Summary
Part II: Solar Eclipse, Sea Storm
Arsen E. Harutyunyan
Some evidence on solar eclipse and sea storm, in particular about shipwrecks, drownings and other similar cases are preserved in Armenian epigraphy. The literary figures and researchers have often referred to the phenomenon of solar and lunar eclipses in cosmological and book-keeping literature. It was also reflected in mythology and folklore. The epigraphic mentions about this phenomenon are preserved in the epigraphs of the pedestal of wall placed khachkar (cross-stone) of Kosh (erected in 1195), on the back side of khachkar located not far from Arakelots (Apostles) Monastery (in 1267), as well as on the memorial of “Tsak Khach” (Hole Cross) of Ashtarak (in 1268).

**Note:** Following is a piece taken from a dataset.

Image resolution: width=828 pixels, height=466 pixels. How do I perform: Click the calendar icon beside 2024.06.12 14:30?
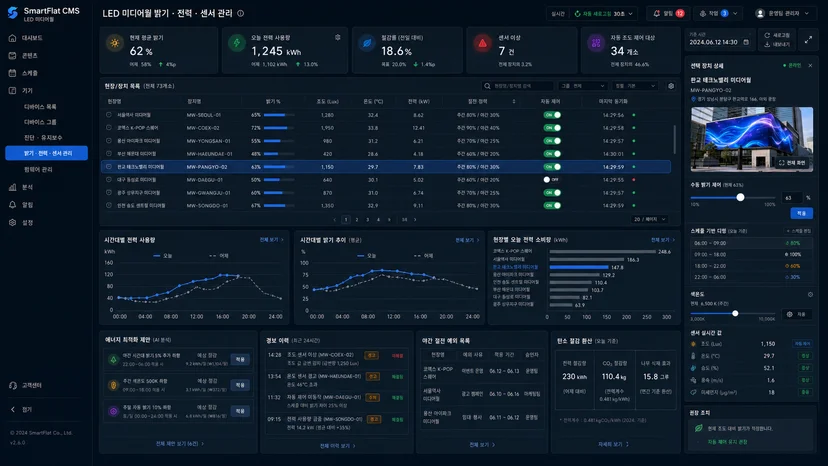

As for the cases of shipwreck and drown caused by the sea storm, besides in the literary sources, particularly the evidence kept in the colophons of manuscripts, remarkable episodes have been preserved in epigraphs, too. Among them is noteworthy the epitaph dated back to 1141, which is preserved in the cemetery of Vardenik village of Gegharkunik province of Armenia. According to the epitaph, Avtandil, the son of Avan, entered a boat with grass-woven slippers and drowned due to the storm of the sea (in this case: lake Sevan). Another epigraphic evidence is known from Jerusalem. An inscribed stone dated 1724 is placed on the northern wall of St. Gregory the Illuminator church built on the eastern part of the Holy Sepulchre temple. According to the content of the inscription, the ship of pilgrims en route from Constantinople to Jerusalem had sank, as a result of which more than three hundred pilgrims (more than two hundred Armenians, more than a hundred Greeks, several Turkish sailors) were drowned. This terrible case is evidenced in the colophon of a contemporary manuscript, too (M 616/B), whose scribe Deacon Martiros Karbetsi miraculously survived from the same disaster.